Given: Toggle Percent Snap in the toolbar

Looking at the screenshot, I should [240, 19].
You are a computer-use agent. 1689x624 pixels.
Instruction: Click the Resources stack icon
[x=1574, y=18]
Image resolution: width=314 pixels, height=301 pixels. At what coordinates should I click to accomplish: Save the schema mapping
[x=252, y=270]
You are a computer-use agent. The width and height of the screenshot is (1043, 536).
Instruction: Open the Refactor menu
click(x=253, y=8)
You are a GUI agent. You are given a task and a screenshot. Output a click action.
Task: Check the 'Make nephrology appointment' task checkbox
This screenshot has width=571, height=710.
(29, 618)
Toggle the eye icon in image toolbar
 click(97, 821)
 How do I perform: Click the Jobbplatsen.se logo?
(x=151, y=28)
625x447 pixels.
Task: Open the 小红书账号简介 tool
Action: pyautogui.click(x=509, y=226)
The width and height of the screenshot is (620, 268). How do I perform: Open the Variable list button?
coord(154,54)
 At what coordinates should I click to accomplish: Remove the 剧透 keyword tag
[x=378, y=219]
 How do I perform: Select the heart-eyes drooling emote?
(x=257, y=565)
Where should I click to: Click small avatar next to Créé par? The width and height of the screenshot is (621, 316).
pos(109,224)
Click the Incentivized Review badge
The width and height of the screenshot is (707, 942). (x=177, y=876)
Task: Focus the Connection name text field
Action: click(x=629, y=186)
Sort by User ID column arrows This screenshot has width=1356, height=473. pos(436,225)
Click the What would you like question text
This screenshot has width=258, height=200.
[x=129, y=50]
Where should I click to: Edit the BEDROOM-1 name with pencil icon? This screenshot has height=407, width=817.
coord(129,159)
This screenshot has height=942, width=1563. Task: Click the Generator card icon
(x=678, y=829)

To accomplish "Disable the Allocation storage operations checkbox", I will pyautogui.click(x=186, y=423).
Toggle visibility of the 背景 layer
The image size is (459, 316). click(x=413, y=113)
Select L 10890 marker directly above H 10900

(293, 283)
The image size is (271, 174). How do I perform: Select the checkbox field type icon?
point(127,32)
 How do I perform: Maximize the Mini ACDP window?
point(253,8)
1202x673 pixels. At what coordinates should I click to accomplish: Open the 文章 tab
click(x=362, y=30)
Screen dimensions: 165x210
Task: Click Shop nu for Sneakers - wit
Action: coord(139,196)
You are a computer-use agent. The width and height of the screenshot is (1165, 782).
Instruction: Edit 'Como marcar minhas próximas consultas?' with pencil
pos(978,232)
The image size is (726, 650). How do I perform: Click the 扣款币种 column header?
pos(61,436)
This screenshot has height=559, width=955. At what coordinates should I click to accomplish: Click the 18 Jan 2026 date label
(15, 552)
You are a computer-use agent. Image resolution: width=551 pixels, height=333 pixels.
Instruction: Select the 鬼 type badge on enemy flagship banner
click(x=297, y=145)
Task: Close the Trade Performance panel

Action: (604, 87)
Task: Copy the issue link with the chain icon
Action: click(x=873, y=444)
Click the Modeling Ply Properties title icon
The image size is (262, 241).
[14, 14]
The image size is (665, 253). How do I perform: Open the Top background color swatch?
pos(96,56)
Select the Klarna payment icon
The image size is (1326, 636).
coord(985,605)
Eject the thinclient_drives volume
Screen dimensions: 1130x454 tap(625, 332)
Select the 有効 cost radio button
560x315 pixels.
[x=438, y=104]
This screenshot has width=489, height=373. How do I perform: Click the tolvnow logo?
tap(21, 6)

* What the task asks
Filter the entries and keep only the lines holding "computer".

* Task answer
You are a computer-use agent. 1689x624 pixels.
You are a computer-use agent. The width and height of the screenshot is (1043, 536).
You are a computer-use agent. The width and height of the screenshot is (1165, 782).
You are a computer-use agent. Image resolution: width=551 pixels, height=333 pixels.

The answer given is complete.